◆ Tâche 1
Dans le texte sur le 132e R.I., combien d'officiers le 2e bataillon compte-t-il, et combien d'entre eux sont tués ou blessés ?
◆ Tâche 2
Reproduisez tout le passage du texte sur le 132e R.I., depuis « Marcel Adrien MORIN (1886-1917) » jusqu'à « trouve en ligne. ».

◆ Bloc de texte
Source : collections BDIC
NB : la photo, prise dans le même secteur, date du 1er mai et non du 16 avril.
         Reviens. Quelques tués et blessés à la 2e section. Des grenades éclatent dans la musette de Baudry, grièvement atteint. Les 155 tirent trop court. Des hommes se replient. Apercevons au fond des petites colonnes d’Allemands descendant du Chemin des Dames. Qu’attend notre artillerie ? Les poilus creusent, s’enfoncent entre le canal et le nord-ouest de la ferme. Des hommes de la 5e et de la 6e Cie sont en avant, dans des trous. Un jeune sous-lieutenant[9] blessé est mort noyé dans l’un d’eux. Le médecin du bataillon Clément a ramené avec ses brancardiers de nombreux blessés. Les boches ont laissé faire ; il est vrai qu’il avait d’abord ramené un Allemand. Je repère un créneau de mitrailleuse à ras de terre. De l’autre côté du canal nous voyons le 20e corps qui avance… »

            Le 132e R.I. passera la nuit dans la première tranchée allemande, moins 160 tués dont 9 officiers[10] et 382 blessés dont 12 officiers.


Source : JMO du 132ème R.I.
- Soulignés en noir par l'auteur du blog : les tués du 16 avril 1917.
- Soulignés en blanc par l'auteur du blog : les blessés du 16 avril 1917.
- Soulignés en gris par l'auteur du blog : les tués du 17 avril 1917.
Les plus grosses pertes en officiers sont dans le 2ème bataillon, où, sur 15 officiers, 6 sont tués et 4 blessés.

 
Source : JMO du 132ème R.I.
 
Antoine RIVALS (1875-1917)
 
René CANDILLON (1886-1917)
 
Lucien SOULA (1874-1917)
 
 
 
Gaston MELLINETTE (1892-1917)
 
Claude GONIN (1896-1917)
 
Marcel Adrien MORIN (1886-1917)
 
Emile JESSON (1892-1917)
 


[1] René Gustave Nobécourt (1897-1989) a combattu au Chemin des Dames dans le 28ème R.I. ; il y a d’ailleurs été blessé en juillet 1917. Devenu historien, il a publié de nombreux ouvrages, dont, en 1965, Les fantassins du Chemin des Dames. Le passage reproduit ici se trouve en ligne.

◆ Données enregistrées

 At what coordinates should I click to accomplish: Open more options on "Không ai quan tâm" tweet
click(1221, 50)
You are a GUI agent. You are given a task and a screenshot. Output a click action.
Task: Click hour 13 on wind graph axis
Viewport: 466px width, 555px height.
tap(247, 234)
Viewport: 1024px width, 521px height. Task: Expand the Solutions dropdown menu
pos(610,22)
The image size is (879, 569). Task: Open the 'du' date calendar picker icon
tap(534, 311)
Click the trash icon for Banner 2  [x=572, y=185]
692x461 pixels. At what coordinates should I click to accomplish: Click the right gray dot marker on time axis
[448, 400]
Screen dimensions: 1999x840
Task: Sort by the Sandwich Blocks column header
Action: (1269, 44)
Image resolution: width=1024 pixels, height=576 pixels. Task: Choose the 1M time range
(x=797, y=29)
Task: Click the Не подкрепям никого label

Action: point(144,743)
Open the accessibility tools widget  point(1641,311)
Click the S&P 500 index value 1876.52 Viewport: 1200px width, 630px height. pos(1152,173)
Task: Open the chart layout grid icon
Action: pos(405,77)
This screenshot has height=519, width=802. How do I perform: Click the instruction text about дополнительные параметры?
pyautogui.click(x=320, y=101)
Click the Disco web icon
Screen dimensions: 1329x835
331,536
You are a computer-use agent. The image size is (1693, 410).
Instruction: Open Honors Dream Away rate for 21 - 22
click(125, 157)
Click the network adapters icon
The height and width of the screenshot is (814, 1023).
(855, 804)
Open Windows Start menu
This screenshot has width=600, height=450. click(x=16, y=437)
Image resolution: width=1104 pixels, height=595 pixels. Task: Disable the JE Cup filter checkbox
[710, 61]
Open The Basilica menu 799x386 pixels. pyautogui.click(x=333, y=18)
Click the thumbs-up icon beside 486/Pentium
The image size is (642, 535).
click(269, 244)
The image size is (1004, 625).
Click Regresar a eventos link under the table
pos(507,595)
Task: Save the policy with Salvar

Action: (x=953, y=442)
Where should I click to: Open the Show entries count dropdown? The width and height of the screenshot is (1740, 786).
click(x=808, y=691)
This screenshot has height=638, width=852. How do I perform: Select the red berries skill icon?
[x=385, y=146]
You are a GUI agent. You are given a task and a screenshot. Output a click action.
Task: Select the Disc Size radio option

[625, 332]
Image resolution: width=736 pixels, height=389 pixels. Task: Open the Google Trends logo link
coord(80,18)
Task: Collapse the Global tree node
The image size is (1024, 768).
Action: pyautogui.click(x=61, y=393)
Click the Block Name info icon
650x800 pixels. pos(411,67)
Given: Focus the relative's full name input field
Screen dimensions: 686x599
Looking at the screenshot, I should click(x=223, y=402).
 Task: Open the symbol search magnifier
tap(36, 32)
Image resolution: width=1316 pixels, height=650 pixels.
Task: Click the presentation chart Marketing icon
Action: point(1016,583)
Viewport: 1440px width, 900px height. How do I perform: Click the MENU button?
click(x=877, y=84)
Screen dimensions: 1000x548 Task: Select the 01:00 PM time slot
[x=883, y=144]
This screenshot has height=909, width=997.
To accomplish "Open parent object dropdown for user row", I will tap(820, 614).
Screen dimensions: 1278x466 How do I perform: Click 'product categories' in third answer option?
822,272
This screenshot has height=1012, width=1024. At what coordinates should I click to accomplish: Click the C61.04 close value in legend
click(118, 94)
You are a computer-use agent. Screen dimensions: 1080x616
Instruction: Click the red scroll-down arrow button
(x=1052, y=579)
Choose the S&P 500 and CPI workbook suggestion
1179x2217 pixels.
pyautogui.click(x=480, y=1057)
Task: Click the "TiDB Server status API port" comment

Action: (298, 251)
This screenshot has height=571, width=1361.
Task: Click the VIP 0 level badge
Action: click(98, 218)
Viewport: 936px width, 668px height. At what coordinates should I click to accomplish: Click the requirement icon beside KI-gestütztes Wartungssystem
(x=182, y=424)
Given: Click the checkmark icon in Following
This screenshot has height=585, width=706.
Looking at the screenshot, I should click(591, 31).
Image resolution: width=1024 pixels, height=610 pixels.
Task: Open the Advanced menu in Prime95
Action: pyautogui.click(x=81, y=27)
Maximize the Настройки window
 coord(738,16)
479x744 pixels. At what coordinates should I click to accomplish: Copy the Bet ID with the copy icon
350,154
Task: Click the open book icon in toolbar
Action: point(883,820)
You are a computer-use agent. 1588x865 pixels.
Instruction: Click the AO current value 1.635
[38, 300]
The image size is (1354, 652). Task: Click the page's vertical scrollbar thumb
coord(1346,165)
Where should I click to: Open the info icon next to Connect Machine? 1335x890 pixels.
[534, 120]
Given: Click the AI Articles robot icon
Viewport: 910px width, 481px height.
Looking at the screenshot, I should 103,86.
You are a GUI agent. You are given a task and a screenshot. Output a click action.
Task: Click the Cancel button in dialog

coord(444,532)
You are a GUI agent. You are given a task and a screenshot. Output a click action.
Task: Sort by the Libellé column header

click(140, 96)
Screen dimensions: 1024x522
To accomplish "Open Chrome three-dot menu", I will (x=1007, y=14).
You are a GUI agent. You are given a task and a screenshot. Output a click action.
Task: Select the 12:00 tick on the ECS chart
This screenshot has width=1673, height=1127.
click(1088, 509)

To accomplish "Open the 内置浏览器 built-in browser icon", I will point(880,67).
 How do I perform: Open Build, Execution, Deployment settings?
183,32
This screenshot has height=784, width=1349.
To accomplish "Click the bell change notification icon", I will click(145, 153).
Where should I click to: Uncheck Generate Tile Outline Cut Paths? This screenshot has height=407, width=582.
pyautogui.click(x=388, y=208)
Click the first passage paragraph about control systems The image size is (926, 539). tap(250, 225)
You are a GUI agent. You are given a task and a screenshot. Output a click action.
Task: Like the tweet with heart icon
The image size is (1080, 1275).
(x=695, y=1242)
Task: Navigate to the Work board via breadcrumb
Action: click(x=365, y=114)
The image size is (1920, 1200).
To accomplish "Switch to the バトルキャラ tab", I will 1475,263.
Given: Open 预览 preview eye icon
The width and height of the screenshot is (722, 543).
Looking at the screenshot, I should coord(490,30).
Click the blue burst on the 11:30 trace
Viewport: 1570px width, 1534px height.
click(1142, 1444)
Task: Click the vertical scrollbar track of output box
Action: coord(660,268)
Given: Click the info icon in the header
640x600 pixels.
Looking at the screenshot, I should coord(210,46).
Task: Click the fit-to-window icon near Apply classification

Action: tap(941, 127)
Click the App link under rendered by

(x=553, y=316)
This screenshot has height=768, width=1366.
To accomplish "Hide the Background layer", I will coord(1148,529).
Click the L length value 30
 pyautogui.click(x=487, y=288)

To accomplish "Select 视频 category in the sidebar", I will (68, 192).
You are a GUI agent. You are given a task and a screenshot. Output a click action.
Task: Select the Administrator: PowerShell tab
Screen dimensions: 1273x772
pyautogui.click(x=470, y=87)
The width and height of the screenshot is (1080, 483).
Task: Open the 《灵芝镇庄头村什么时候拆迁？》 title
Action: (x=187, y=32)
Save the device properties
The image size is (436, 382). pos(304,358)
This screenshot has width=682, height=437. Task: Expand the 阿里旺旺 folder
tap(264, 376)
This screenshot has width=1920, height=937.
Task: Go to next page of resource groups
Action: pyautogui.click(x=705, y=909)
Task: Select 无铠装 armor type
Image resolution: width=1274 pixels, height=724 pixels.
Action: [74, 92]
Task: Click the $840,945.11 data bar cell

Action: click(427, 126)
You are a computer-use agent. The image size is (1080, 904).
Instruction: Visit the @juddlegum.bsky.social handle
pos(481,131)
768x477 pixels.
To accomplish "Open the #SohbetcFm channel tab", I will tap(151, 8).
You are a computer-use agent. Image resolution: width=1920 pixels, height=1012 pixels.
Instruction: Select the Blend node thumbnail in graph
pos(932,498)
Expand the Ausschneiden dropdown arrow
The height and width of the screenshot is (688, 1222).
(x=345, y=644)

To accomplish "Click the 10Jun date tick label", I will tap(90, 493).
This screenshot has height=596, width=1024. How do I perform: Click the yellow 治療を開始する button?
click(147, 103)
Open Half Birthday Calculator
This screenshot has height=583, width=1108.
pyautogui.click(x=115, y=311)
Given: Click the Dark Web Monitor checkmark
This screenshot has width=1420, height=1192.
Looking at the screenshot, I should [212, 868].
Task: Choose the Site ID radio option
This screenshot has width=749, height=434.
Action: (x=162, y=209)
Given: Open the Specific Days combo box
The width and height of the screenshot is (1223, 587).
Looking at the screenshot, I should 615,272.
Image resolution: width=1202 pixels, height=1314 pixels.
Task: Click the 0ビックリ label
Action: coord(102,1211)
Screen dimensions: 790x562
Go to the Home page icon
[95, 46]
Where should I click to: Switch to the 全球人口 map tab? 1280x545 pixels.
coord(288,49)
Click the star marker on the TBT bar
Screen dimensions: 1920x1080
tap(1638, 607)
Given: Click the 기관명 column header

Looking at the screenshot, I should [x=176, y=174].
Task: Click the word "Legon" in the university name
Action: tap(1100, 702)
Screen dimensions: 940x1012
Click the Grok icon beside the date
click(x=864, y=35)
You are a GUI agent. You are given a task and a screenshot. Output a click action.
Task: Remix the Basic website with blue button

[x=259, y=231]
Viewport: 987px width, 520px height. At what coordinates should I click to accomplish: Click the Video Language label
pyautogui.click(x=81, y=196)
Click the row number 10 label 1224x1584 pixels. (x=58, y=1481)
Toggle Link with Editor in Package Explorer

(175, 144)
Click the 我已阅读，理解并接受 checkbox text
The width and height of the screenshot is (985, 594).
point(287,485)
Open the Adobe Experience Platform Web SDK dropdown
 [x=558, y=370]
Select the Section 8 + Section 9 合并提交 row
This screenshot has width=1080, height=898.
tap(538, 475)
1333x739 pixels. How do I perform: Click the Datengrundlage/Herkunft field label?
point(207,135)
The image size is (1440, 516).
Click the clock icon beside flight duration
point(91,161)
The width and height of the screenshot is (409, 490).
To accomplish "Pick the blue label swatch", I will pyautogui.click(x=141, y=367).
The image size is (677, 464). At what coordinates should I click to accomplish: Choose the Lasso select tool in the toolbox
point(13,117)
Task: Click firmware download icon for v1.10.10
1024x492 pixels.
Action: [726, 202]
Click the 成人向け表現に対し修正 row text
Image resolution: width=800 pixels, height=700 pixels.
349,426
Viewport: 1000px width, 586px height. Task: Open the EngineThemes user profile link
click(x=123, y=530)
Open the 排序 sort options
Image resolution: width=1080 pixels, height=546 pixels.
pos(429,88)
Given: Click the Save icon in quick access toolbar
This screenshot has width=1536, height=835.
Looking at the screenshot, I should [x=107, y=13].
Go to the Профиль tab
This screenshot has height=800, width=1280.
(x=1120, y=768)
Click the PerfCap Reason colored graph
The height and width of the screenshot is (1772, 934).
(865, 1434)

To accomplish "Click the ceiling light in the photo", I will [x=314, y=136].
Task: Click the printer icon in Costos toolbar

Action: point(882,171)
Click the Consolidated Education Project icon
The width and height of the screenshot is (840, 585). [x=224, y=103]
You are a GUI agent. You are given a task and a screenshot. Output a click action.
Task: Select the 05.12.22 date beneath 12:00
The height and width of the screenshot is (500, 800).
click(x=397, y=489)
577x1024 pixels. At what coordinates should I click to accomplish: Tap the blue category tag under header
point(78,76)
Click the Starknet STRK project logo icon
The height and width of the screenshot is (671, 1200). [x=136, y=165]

◆ Résultat 1
Le 2e bataillon compte 15 officiers, dont 6 tués et 4 blessés.

◆ Résultat 2
Marcel Adrien MORIN (1886-1917)
 
Emile JESSON (1892-1917)
 


[1] René Gustave Nobécourt (1897-1989) a combattu au Chemin des Dames dans le 28ème R.I. ; il y a d’ailleurs été blessé en juillet 1917. Devenu historien, il a publié de nombreux ouvrages, dont, en 1965, Les fantassins du Chemin des Dames. Le passage reproduit ici se trouve en ligne.